Wednesday, September 26, 2007

Scrap Quilts

When I first started quilting (in another millenium), I said that I did not like scrap quilts. I think there were 2 main reasons why I said that:
  1. I did not like all scrap quilts. There is a limit to what I want combined in one quilt.
  2. I lacked the confidence to manage that many fabrics.
At first I limited myself to quilts in which all the blocks were made of the same fabrics. About midway through the first year, I got bored with that. Now I love scrap quilting, but I control what I combine in one quilt. I call it Controlled Scrap Quilting. These are the principles I follow:
  1. Gather fabrics for the quilt and stand back.

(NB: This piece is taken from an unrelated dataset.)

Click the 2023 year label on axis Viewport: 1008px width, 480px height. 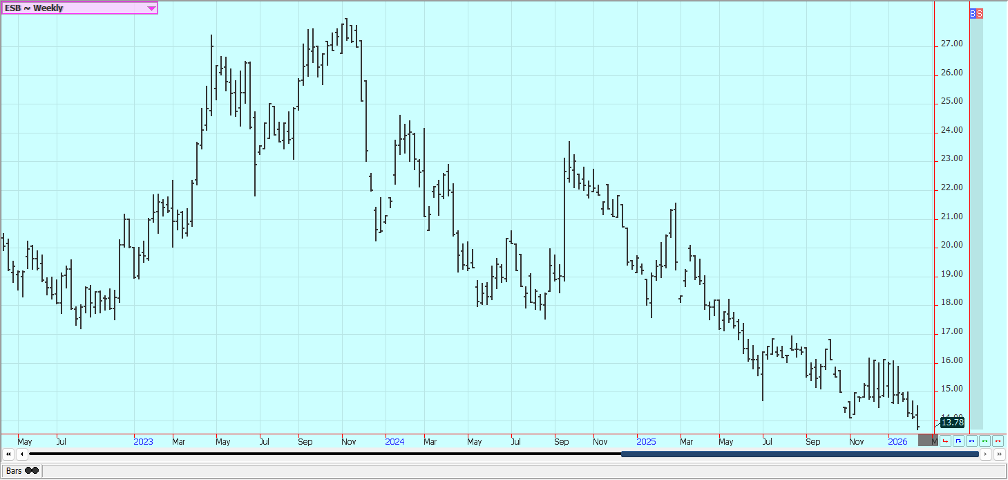click(x=144, y=440)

Include lights, mediums, darks, small, medium, and large prints, geometrics, plaids, dots, etc. in as many colors as you wish. Does the pile of fabric look okay?
  2. If you can't tell from the pile of fabric, cut 2-3" pieces of each. Do the scraps look okay together?

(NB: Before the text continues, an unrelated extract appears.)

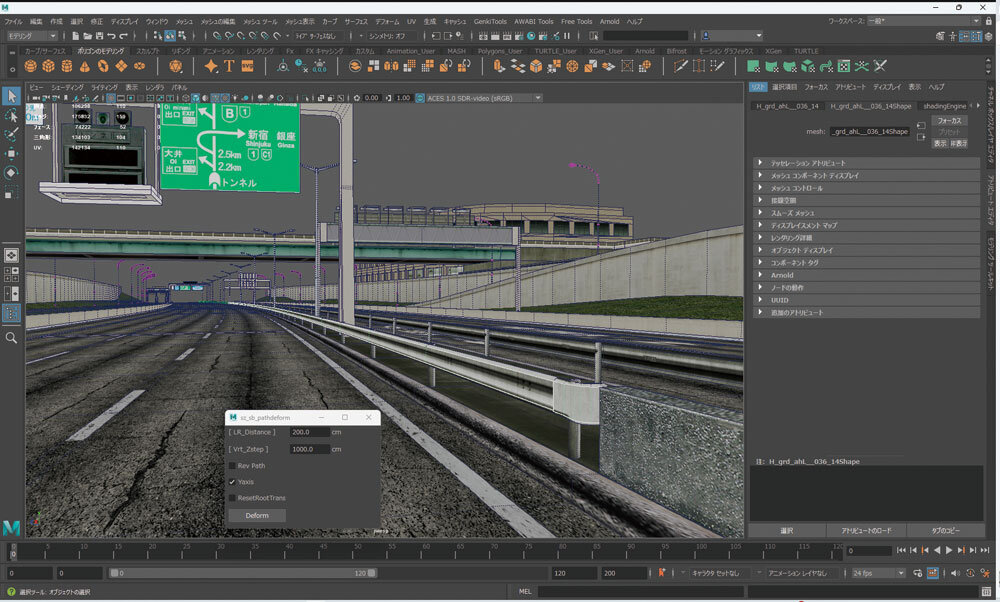
Task: Toggle the ResetRootTrans checkbox
Action: pyautogui.click(x=232, y=497)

  3. Look at the fabrics through a camera lens. Do they look okay?
  4. If you are not sure of a fabric, take a chance. Make extra blocks so you can leave some out if they don't work when it is time to lay out the top.
  5. Do the fabrics used in each block look okay together?
  6. Notice that I am saying okay, not good. The minimum requirement is that they look okay together.
  7. Lay out the blocks so they look sort of good next to each other. At a minimum, they should not clash.
  8. Don't worry if a fabric is close to another piece of the same fabric. That happens.
  9. If all these guidelines are followed, the resulting top is likely to look GREAT.
(I also said I did not like heavily quilted quilts, but that is a topic for a different entry.)